Foundational Guides:
- Ultimate Guide to HTML: a one-stop shop for everything you need to know to write HTML like a pro
- Ultimate Guide to CSS: a one-stop shop to start using CSS to make your website wow your visitors
Advanced CSS Topics:
- Float: a simplified method for arranging HTML elements to the left, right, or center of a page
- Grid: a rigid layout system for arranging content on a page in rows and columns that offers more customization than flexbox
- Flexbox: a fluid layout system for arranging content in rows or columns that is simpler to implement than grid but offers less control over contents’ positions
- Animations: a method for adding flair to your page by animating HTML elements for different motions or visual effects
Learn JavaScript.
HTML and CSS slightly outrank JavaScript in importance since there is no visible web page without them. But JavaScript is crucial on its own. Without it, we would only be able to look at websites; there would be no online banking, social media, food delivery services, and all the other ways we have adapted the internet to meet our needs. JavaScript allows us to implement programming tactics and add whole new layers of interactivity to an otherwise static site.
Learn Git and GitHub.
Git is the most popular version control system in the industry. Version control enables you to branch your code to test out changes while keeping the original code (AKA source code) unchanged until you confirm your changes are good to deploy. Think of it as making a copy of a Word file so you still have the original content if something goes wrong.
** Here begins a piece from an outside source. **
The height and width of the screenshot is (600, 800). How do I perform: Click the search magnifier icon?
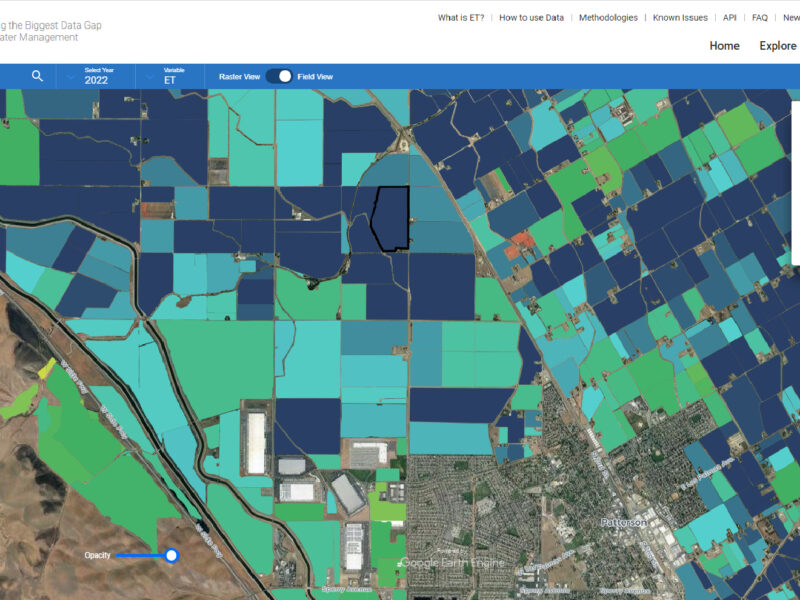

As your website grows in complexity, version control will become more and more useful.
GitHub is the most popular code repository built around Git. It allows you to back up your code to a cloud-hosted environment the same way you would back up your photos to iCloud or Google Drive. Git and GitHub are also valuable tools to help you collaborate on your code with others without overwriting each other’s work.
As you can see, your learning has only just begun, but you now have a solid foundation to better appreciate all that is to come. Stay curious, stay patient, and practice your coding, and you will be amazed how quickly you grow to become a full web developer. In less than three years, I went from knowing basic HTML to writing this tutorial, so never doubt yourself. We can’t wait to see what you do next.